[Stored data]
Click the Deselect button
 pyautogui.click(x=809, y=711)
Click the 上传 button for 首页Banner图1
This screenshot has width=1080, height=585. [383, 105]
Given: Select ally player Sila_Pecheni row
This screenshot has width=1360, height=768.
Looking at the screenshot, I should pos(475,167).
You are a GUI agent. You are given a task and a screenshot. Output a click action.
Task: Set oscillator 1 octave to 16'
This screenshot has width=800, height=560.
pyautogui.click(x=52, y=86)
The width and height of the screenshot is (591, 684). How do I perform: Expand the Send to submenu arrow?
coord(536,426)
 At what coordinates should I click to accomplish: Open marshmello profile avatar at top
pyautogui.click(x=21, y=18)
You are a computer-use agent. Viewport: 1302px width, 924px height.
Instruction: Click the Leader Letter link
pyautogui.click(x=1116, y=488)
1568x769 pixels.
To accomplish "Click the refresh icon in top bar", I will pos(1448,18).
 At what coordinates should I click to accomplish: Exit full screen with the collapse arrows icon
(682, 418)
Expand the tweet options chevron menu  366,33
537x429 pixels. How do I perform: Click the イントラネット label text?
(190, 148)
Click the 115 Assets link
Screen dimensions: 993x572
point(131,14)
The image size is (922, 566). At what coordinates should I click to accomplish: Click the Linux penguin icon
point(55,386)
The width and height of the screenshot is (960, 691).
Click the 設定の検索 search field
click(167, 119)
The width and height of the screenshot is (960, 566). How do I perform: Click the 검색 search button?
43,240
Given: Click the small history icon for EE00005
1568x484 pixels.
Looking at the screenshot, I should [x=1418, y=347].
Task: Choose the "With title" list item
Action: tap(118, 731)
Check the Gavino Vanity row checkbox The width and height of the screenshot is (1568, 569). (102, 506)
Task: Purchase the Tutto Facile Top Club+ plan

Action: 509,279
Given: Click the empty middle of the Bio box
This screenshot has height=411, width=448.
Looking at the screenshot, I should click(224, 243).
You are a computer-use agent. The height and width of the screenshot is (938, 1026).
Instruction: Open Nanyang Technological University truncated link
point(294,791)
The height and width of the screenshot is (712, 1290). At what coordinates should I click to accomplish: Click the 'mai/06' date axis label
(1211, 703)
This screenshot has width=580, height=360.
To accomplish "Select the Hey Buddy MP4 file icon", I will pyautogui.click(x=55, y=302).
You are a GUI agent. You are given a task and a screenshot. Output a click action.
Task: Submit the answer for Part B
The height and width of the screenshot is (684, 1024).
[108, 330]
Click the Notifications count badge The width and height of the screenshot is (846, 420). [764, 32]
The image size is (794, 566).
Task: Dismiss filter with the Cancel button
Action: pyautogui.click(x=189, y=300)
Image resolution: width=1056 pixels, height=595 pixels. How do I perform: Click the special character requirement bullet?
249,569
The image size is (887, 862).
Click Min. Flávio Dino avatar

[Assigned task]
Filter the entries above down to the lines containing the word "will".

[Written answer]
To accomplish "Click the refresh icon in top bar", I will pos(1448,18).
To accomplish "Select the Hey Buddy MP4 file icon", I will pyautogui.click(x=55, y=302).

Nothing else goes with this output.